The opening of the 116th Congress is particularly exciting for Iowans because it’s the first time in our state’s history that both Iowa senators will hold leadership positions.
Sen. Joni Ernst has been elected by our Senate colleagues to serve as vice chair of the Senate Republican Caucus. She is the first woman to hold the position in nearly a decade. My colleagues also voted to name me as the new Senate president pro tempore. It’s an honor for me and the state of Iowa.
As a lover of history, I was eager to learn more about the origins of the office of president pro tempore. Unlike the vice president and Speaker of the House, the president pro tempore isn’t as recognizable and the duties are not as well-known.
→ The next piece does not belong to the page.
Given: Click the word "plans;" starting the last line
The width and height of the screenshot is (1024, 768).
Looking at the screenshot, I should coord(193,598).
The president pro tempore is one of a handful of offices specifically named by the Founding Fathers in the Constitution. It’s been a position in the U.S. government for as long as the presidency, and since 1890, the position of president pro tempore has customarily been the majority party senator with the longest continuous service. With the retirement of my friend and colleague, Sen. Orrin Hatch of Utah, the honor is now mine after 38 years of service in the United States Senate.
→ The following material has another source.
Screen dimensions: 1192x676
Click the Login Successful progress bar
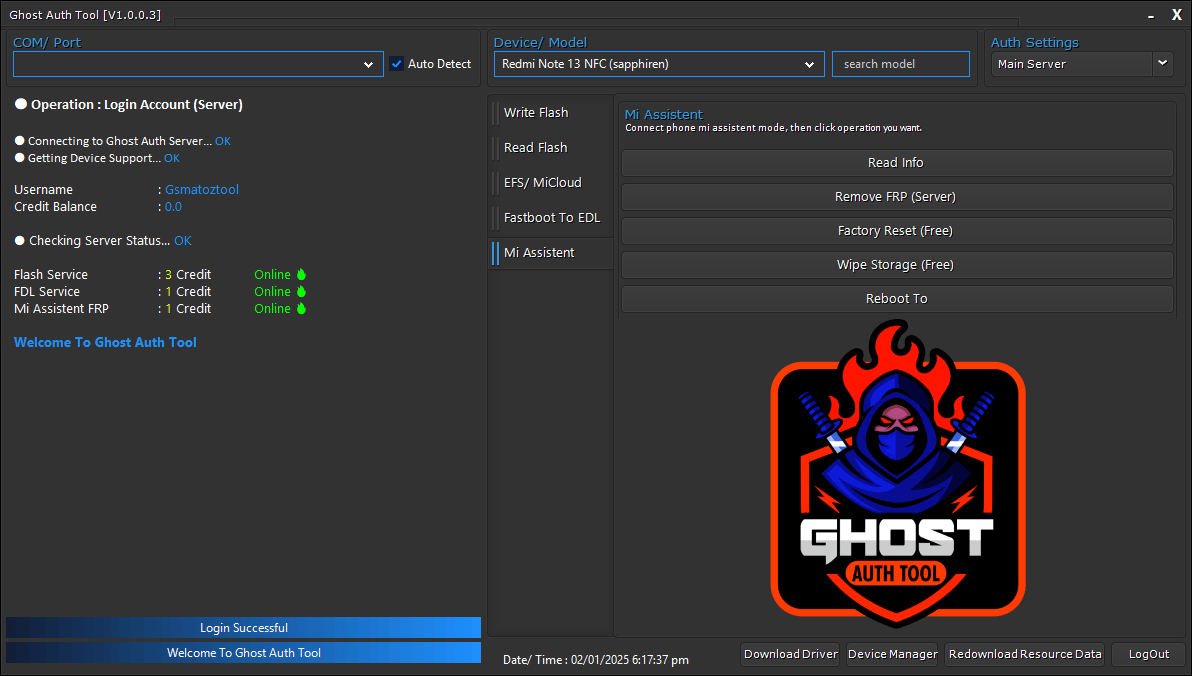point(243,628)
One of the more well-known facts about the office of the president pro tem is that it’s third in line to succeed the presidency after the vice president and Speaker of the House. That wasn’t always the case. From 1789 to 1886, the president pro tempore was second in line behind the vice president. Then, in 1886, both the president pro tempore and the Speaker of the House were removed from the line of succession completely, replaced by presidential cabinet members. It wasn’t until 1947 that both positions were restored.
There has only been one other president pro tempore from Iowa, despite the position’s long history of 90 different senators. Republican Sen. Albert Baird Cummins was the first Iowan to hold the position and served in the role from 1919 until 1925. Coincidentally, he was also a former Senate Judiciary Committee chairman.
Duties of the position have changed over time. According to the Constitution, the main duty of the president pro tempore is to preside over the Senate when the vice president is either absent or exercising the Office of the President. When the position was first created, it was largely ceremonial because the duties of the Vice President were different than they are today. Until the year 1919, the vice president wasn’t included in the presidential cabinet. The vice president’s main concern duty was to preside over the Senate. In fact, before 1961, the vice president’s office wasn’t even in the White House – it was on Capitol Hill. That left little for the president pro tempore to do except fill in if the vice president was ill, traveling or otherwise indisposed.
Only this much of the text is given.